Dagli anni ’60 ad oggi Meredith Monk ha sperimentato di tutto nel campo delle arti dello spettacolo. Musicista, cantante, regista e coreografa, l’artista ha confermato uno stile di composizione non canonico, in cui la separazione tra i generi è superata in vista di una teatralità totale, complessa e metaforica. 
Da bambina studia euritmia e teoria musicale, iniziando a comporre musica verso i sedici anni. Diplomatasi al Sarah Lawrence College di New York nel ’64 inizia a partecipare a happenings e spettacoli Off-Broadway. Siamo negli anni dell’era judsonina, della quale la Monk fa parte, anche se sviluppa in un’altra linea le indagini analitiche e geometriche del movimento tipiche di quel periodo. E’ comunque assimilabile a quel contesto il particolare atteggiamento creativo, volto alla ricerca di un nuovo modo di concepire la danza e l'azione teatrale. 
Va inoltre detto che l’oggetto quotidiano, introdotto nella performance, è usato in senso simbolico e metaforico. D’altra parte il contesto visivo e sonoro degli spettacoli trae spesso origine dalla “memoria”, fonte di elezione in cui recuperare il senso del gesto originario. Il danzatore si esprime attraverso una drammaturgia del corpo nella quale il testo praticamente scompare mentre la voce, intesa come movimento archetipo, viene usata come sonorità pura. 
Se le prime composizioni della Monk sono ancora circoscritte alla danza (si pensi a “Timestop” o “Break” del ’64), già con l’assolo “16 Millimeter Earrings” del ’66 la futura dimensione “espressiva” della teatralità dell’artista si preannuncia più chiaramente. Dal ’67 prende il via la creazione di opere complesse da presentare in spazi particolari, basti citare “Juice”, “cantata teatrale” del ’69 concepita per tre diverse situazioni: il Guggenheim Museum, il Minor Latham Playhouse al Barnard College, il loft della Monk. Intanto nel ’68 è stata fondata “The House”, la Compagnia di Meredith dedita all’approccio interdisciplinare allo spettacolo. 

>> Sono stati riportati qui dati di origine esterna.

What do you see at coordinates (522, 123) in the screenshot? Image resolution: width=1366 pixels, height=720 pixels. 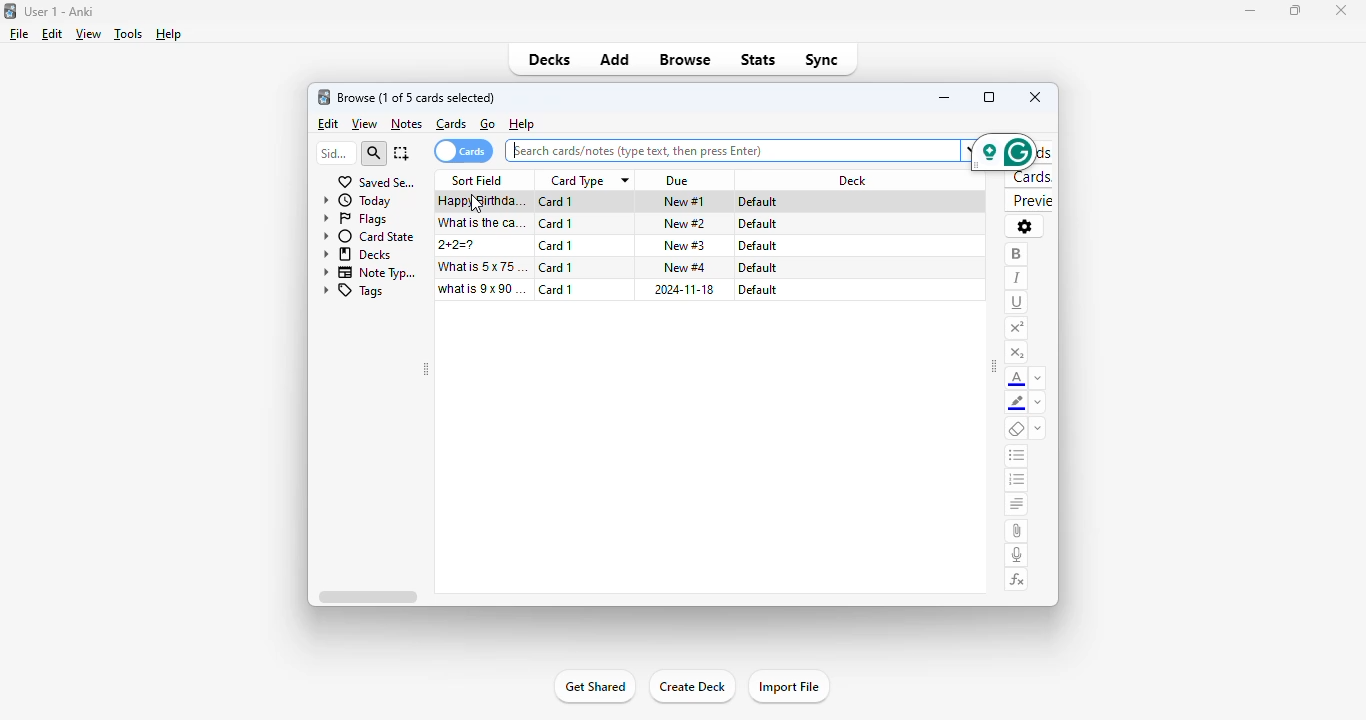 I see `help` at bounding box center [522, 123].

Sempre più interessata a sperimentazioni a largo spettro, la Monk crea nel ’73 “Education of a Girlchild”, percorso autobiografico della memoria, la cui versione finale, interpretata da un cast numeroso, appartiene alle cosiddette opere “epiche” dell’artista. Gli spettacoli acquistano via via una dimensione rituale estremamente significativa, definendosi in una teatralità multimediale sempre più completa: pensiamo al successivo “Quarry” del ’76, una delle migliori opere teatrali e musica della Monk. In questi anni le attività si sono moltiplicate: concerti, creazioni a livello operistico, come l’appena citata “Quarry”, produzione di dischi e film. Nel ’78 viene fondato il Meredith Monk and Vocal Ensemble. 
Tra i lavori più celebri dell’artista “Recent Ruins” (’79), “Specimen Days: a Civil War Opera” (’81) “Turtle Dreams” (’83) “The Games” (’83), il film “Book of Days” (’88), “Atlas: an Opera in Three Parts” (’91). 
A Rovereto la Monk presenta “Facing North”, un duetto nato nel ’90 in collaborazione con Robert Een, compositore, performer, cantante e violoncellista. Esploratori di paesaggi fuori dal tempo, i due personaggi agiscono in uno spazio innevato e irreale. I gesti sono minimi e semplici: si mettono e si tolgono guanti e cappelli, si fronteggiano con in bocca delle armoniche, cantano. “Facing North” rimanda alla dimensione essenziale ed intima di una vita ormai dispersa.